Background: Klebsiella pneumoniae is one of the most important opportunistic pathogens causing serious complications in patients in hospitals and community. The clinical significance of K. pneumoniae is mainly due to its ability to acquire multiple antibiotic resistance genes. In this study we report the findings of a survey of plasmid mediated quinolone resistance in Extended-Spectrum β-lactamase (ESBL)-producing K. pneumoniae in Kuwait. Methods: Clinical samples were collected from the microbiology laboratories of three major hospitals. Isolates were confirmed as ESBL-producers by disc diffusion method and PCR for the presence of bla genes. Antimicrobial susceptibility testing and genetic analysis were performed to detect the presence of a number of genes conferring resistance to β-lactam and fluoroquinolone antimicrobial agents including bla_SHV, bla_TEM, aac (6′)-Ib-cr, qnrA, qnrB and qnrS. Pulsed-field gel electrophoresis (PFGE) was used for typing the isolates.
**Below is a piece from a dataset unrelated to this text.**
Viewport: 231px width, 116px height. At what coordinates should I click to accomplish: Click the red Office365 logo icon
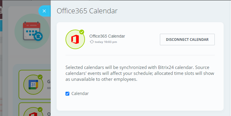coord(75,39)
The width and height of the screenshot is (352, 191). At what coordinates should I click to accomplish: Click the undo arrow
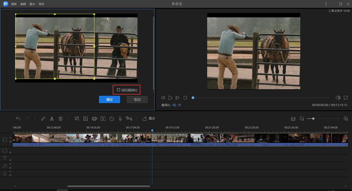[x=18, y=119]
Results: In total 173 ESBL-producing K. pneumoniae were detected. qnr genes were identified in 27 (15.6 %) isolates and aac(6′)-Ib Ib-cr gene in 26 (96 %). One (3.7 %) contained qnrA2, 21 harbored qnrB1 (78 %) and 5 (18.5 %) contained qnrS. Twenty one (78 %) isolates contained all three bla genes. PFGE showed diverse profiles. Conclusion: We identified for the first time the emergence of the mobile fluoroquinolone resistance qnrA2 in a clinical isolate in the middle east and also showed the dissemination of aac (6′)-Ib-cr, qnrB, and qnrS genes among ESBL-producing K. pneumoniae in Kuwait. The abundance of plasmid mediated resistance to fluoroquinolones among ESBL-producing K. pneumoniae is alarming as it facilitates therapy failure. Preventing the spread of these isolates is crucial if we are to sustain the effectiveness of the limited choices we have left in antimicrobial therapy.